You also have to be mindful of what’s happening when you practice. Being aware of where you stand in the process of learning what you’re working on, where exactly the problems are and their causes, and how you might go about fixing them is crucial. The way you go about practicing should be based on these factors, so taking some time to assess these things and keeping track of how they change as you go about practicing is hugely important. More often than not, I find that students aren’t thinking about these things when they practice. Instead, they quickly run though the material at hand. They ignore the ‘problem spots’ in the songs they are working on and spend more time than needed on parts they can play more easily. They get frustrated by mistakes or, just as bad, simply accept that these mistakes or breakdowns in the flow of the song are inevitable.
Frustration is the main emotion that should be avoided. When things don’t work the way they should and when mistakes keep happening, rather than letting frustration boil over you should stop, take a step back and examine the situation. Remember that there is a root cause for every mistake. Think rationally about what the mistake is and where it is happening. Keep emotions out of it and instead become a ‘practice scientist’ who experiments and observes. Figuring out these problems and working through them is where the practicing really takes place.

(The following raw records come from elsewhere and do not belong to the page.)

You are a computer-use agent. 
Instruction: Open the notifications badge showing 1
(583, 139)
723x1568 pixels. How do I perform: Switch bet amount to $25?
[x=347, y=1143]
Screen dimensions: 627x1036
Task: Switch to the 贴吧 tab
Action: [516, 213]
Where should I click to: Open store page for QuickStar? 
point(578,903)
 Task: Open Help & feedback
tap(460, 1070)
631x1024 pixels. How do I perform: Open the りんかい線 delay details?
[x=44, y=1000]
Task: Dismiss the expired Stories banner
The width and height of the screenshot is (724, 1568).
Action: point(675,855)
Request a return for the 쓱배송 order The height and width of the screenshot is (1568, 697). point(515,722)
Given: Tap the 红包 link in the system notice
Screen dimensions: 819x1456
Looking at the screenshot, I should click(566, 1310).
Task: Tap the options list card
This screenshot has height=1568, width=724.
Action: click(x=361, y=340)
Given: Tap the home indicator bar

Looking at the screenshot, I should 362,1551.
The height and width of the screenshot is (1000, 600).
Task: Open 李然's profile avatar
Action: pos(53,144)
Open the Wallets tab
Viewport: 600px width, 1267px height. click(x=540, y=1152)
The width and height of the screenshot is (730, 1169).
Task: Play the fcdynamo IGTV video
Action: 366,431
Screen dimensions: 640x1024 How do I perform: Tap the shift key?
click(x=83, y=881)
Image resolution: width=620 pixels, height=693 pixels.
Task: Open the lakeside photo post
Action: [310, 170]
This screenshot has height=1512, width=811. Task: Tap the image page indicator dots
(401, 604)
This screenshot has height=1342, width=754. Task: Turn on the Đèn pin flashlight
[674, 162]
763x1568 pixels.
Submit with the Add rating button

Granted, there is a lot more to making the most out of guitar practice, and these bits of advice might seem basic. However, maintaining a peaceful mindset is so fundamentally important that it’s good to be reminded of it every once in a while. Any other advice on good practice habits will depend on the advice given here. If you find yourself not enjoying the journey of learning the guitar or if your playing is stagnant, its worthwhile to ask yourself if you are really cultivating the kind of mindset that is needed to both enjoy and improve on the guitar.